From the start of the twentieth century until the 1960s, the word bionic—an adjective formed from the Greek word bios, “life”—existed only as a technical term within the study of fossils. To describe the “bionic value” of different fossils was to quantify the enduring power over huge stretches of time of the characteristics of particular organisms.
Come the late 1950s, however, a very different sense for the word arrived, describing not the characteristics of living organisms but the design of machines based on the study of biological systems, and the potential integration of machine and organic components. The coiner in question was medical doctor and United States Air Force colonel Jack E. Steele, known today as the “father of bionics” thanks to his work from 1953 at the 6570th Aerospace Medical Research Lab at Wright-Patterson Air Force Base in Ohio, and who reportedly first used bionics in 1958 to describe the copying of biological organs in the design of artificial prostheses and robots.49
Steele seems to have been unaware of the word’s previous existence, and probably conceived it as a contraction of biological and electronics. The word itself remained an obscure item of technical vocabulary until the fateful intervention of mass media, in the form of the 1974 television series The Six Million Dollar Man. The series starred actor Lee Majors as military hero Steve Austin, injured while testing an experimental aircraft and subsequently reconstructed as “the world’s first bionic man”: a part-man, part-machine super soldier. The series was a hit, and bred a spin-off series—1976’s The Bionic Woman—which helped cement the term in popular consciousness.

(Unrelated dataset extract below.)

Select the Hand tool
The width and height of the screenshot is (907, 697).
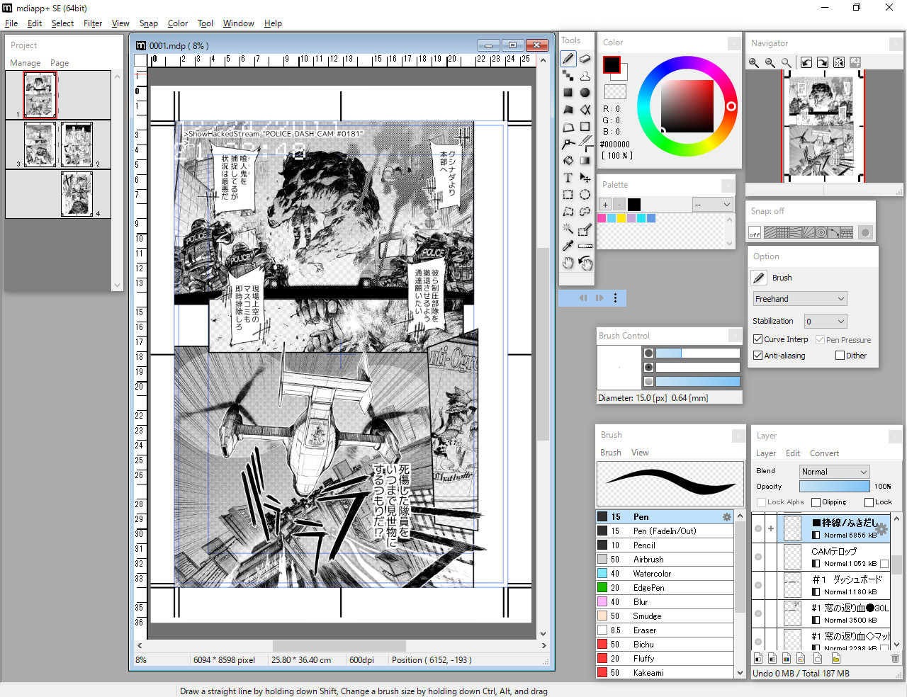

Interestingly, The Six Million Dollar Man was based on a novel that had already brought another young word into public consciousness: cyborg, meaning an organism that is part human and part machine. This term was also a child of the 1960s, having been coined as a contraction of the words cybernetic and organism in a 1960 article in the journal Astronautics, discussing the benefits of “altering man’s bodily functions to meet the requirements of extraterrestrial environments.”50 It was, however, Martin Caidin’s 1972 novel Cyborg that boosted the term to the level of popular culture—a novel directly inspired by Jack Steele’s work at Wright-Patterson Air Force Base.
Today, the increasing integration of electronic technologies into every aspect of human life have made bionics and cyborgs into iconic aspects of both science fiction and science fact—complete with ever-expanding linguistic subsets for each.
For example, a brain–computer interface (BCI), often called a mind–machine interface (MMI), is a direct communication pathway between the brain and an external device—and something that in recent years has achieved remarkable early results, including some of the first instances of rudimentary sight being restored to blind individuals via electronic retinal implants: tiny microchips that substitute for the functioning of damaged retinal cells.
As technology progresses, this newly literal integration of human experience with cutting-edge electronics is set to continue—bringing with it an increasing demand for new terms to describe the artificial, the enhanced, and the hybrid zone that lies between them.